IBM Spectrum Scale's support for NVIDIA's GPUDirect Storage (GDS) enables a direct path between GPU memory and storage. This solution addresses the need for higher throughput and lower latencies. File system storage is directly connected to the GPU buffers to reduce latency and load on CPU. For IBM Spectrum Scale, this means that data can be read or written directly from / to an NSD server's pagepool and it is sent to the GPU buffer of the IBM Spectrum Scale clients by using RDMA. IBM Spectrum Scale with GDS requires an InfiniBand or RoCE fabric. In IBM Spectrum Scale, the mmdiag command is enhanced to print diagnostic information for GPUDirect Storage.

IBM Spectrum Scale supports Nvidia's GDS over RDMA over Converged Ethernet (RoCE). It allows to achieve low latencies and high throughput when reading data from an NSD server pagepool into a GPU buffer. It requires a high-speed Ethernet fabric with GDS capable hardware and the CUDA environment must be installed on GDS clients.

GDS is useful where significant I/O is involved and the CPU stands as a bottleneck to overall system performance. This happens when the CPU cycles are heavily used for managing data transfers into and out of CPU memory and CPU DRAM bandwidth is used. The addition of GDS enhances the ability of IBM Spectrum Scale and all-flash solutions like ESS 3200 to avoid many of those bottlenecks.

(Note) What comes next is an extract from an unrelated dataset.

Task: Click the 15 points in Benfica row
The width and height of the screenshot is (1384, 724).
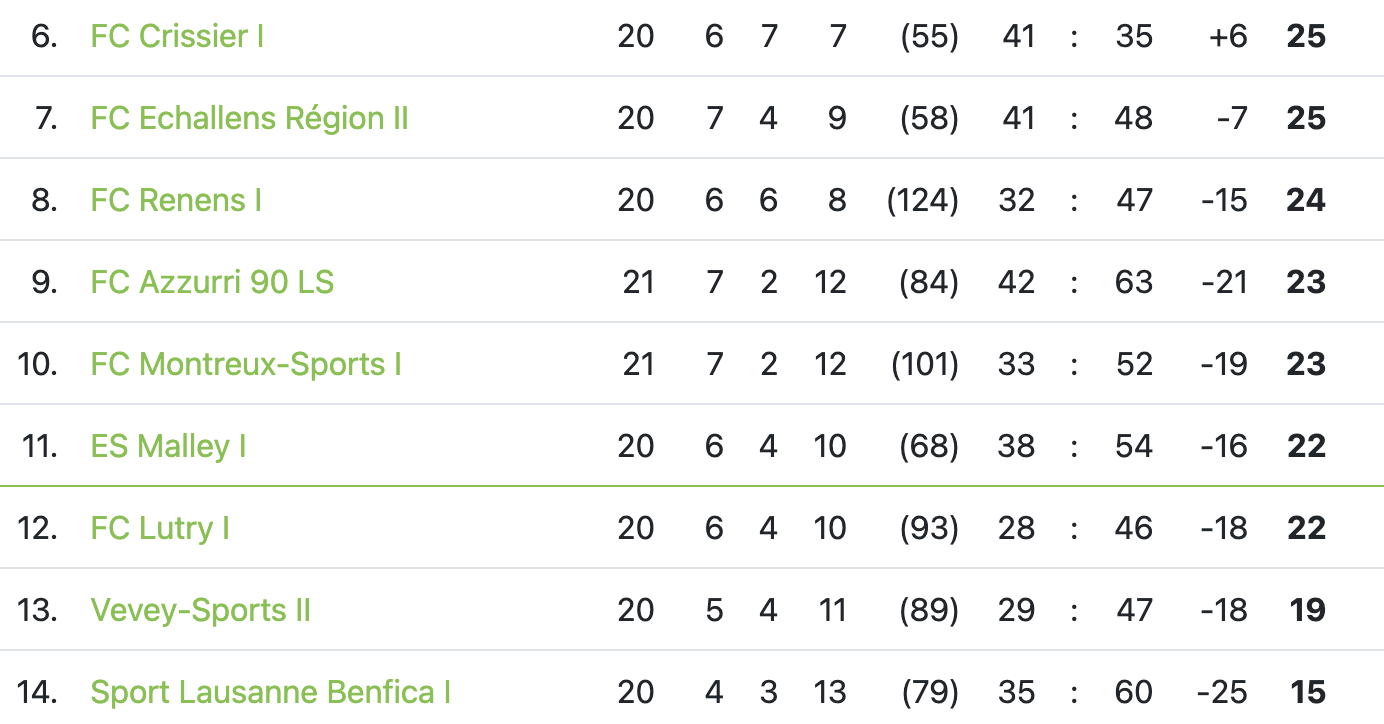Action: point(1307,693)
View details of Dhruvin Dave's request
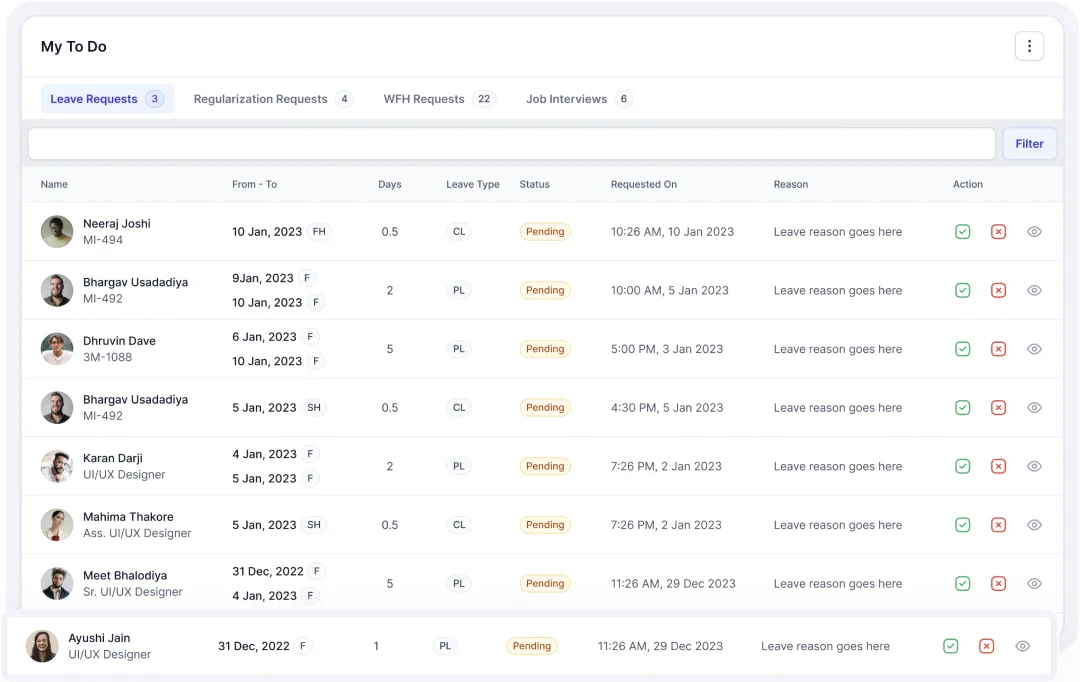The height and width of the screenshot is (682, 1080). pyautogui.click(x=1034, y=349)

You need to install CUDA, which is provided by NVIDIA, on the IBM Spectrum Scale client. GDS enables the CUDA developer to copy data directly between IBM Spectrum Scale storage and the GPU memory by using RDMA. GDS eliminates the buffer copies in system (CPU) memory, bypasses the CPU memory, and can place data directly into the GPU application memory. GDS delivers benefits such as increased data transfer rate, lower latency, and reduced CPU utilization.

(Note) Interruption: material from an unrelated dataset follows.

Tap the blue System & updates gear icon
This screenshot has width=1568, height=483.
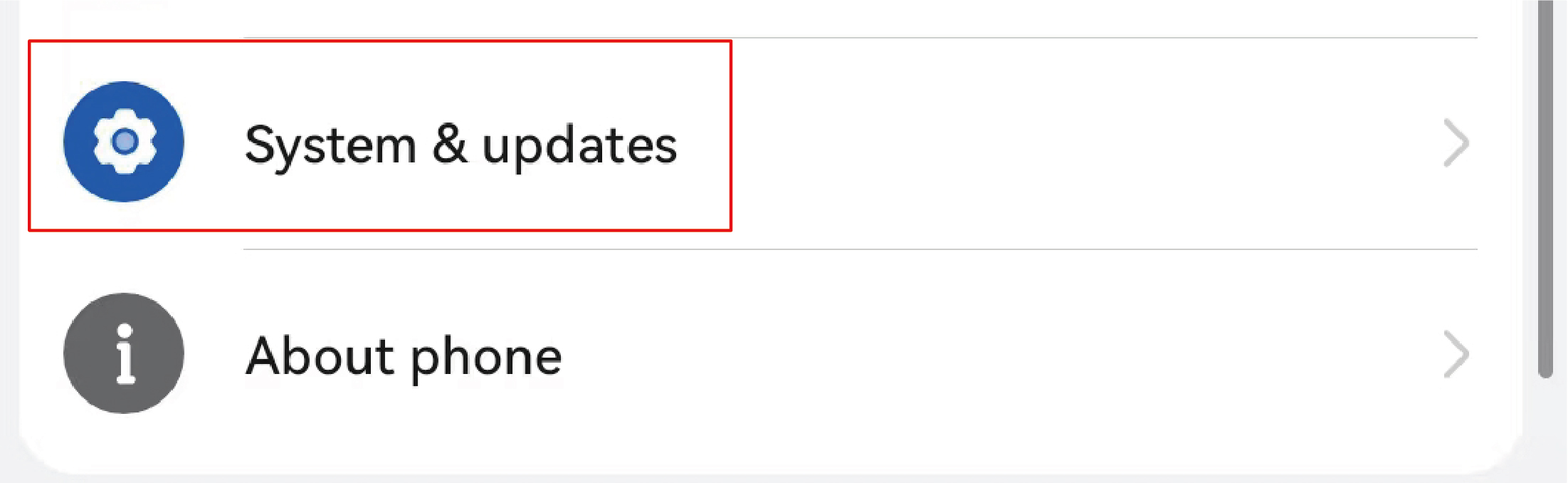click(124, 142)
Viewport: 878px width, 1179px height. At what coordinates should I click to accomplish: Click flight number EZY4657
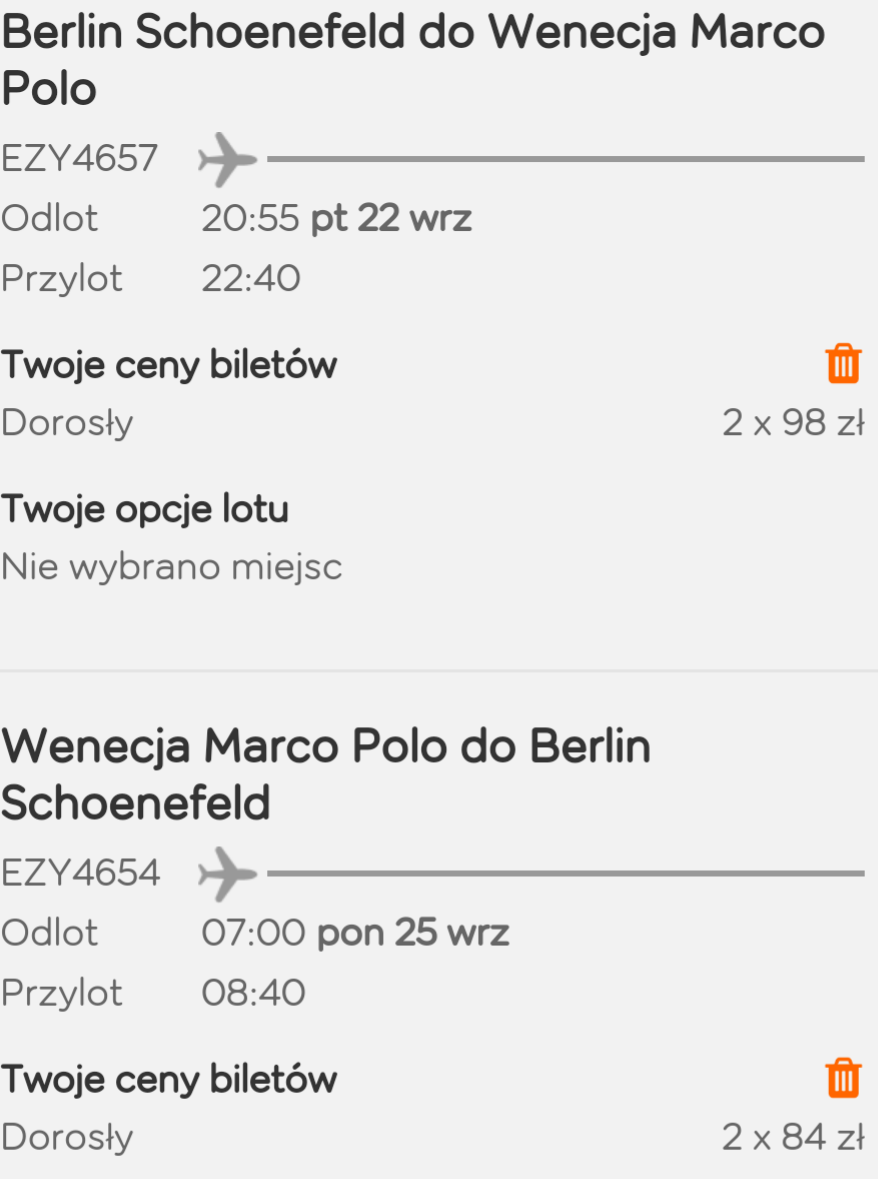point(80,159)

Start of changeI/O requests triggered by calling the APIs cuFileRead(.) or cuFileWrite(.) from an CUDA application are run as RDMA requests started on the NSD servers copying data into or from the GPU buffers. In case the preconditions for an RDMA are not satisfied, the read and write operations are transparently handled in compatibility mode.
Note: GDS writes follow Direct I/O semantics. As such, IBM Spectrum Scale does not serialize concurrent GDS writes (or concurrent DirectIO writes) to overlapping regions of a file. Overlapping writes must be serialized by the application.
End of change

Compatibility mode

For certain types of I/O, GDS cannot use the direct RDMA from the pagepool into the GPU buffer. In those cases, the buffered I/O path is taken, which gets the data correctly into the GPU but it does not produce any performance improvements. This is called compatibility mode for GDS. The types of I/O that switches GDS into compatibility mode include for example:
  • Files with size less than 4096 bytes.
  • Sparse files or files with preallocated storage. For example, fallocate() and gpfs_prealloc().
  • Encrypted files.
  • Memory-mapped files.
  • Compressed files or files that are marked for deferred compression. For more information on compression, see File compression.
  • Files in snapshots or clones.
  • Direct I/O is disabled by using the mmchconfig disableDIO = true option. The default value of the disableDIO parameter is false.
  • Start of changeFor a full list of cases for which the compatibility mode is used and how to diagnose these, see Restriction counters in GPUDirect Storage troubleshooting.End of change

IBM Spectrum Scale supports recovery for failing GDS RDMA operations by returning the failed read request to CUDA and CUDA retries the failed read request in the compatibility mode.

Other limitations

The following limitations are also applicable for the GDS support:
  • IBM Spectrum Scale does not support GDS in the following scenarios:
    • NVIDIA GDS in asynchronous "poll" mode. The NVIDIA GDS lib implicitly converts a poll mode request on a file in an IBM Spectrum Scale mount to a synchronous GDS I/O request.
    • Reading a file with GDS read concurrently with a buffered read does not deliver full GDS performance for the GDS thread. This limitation holds whether the concurrent threads are part of the same or different user application. In this context, buffered read is considered as a nonGDS and indirect I/O.
    • Files that use data tiering, including Transparent Cloud Tiering.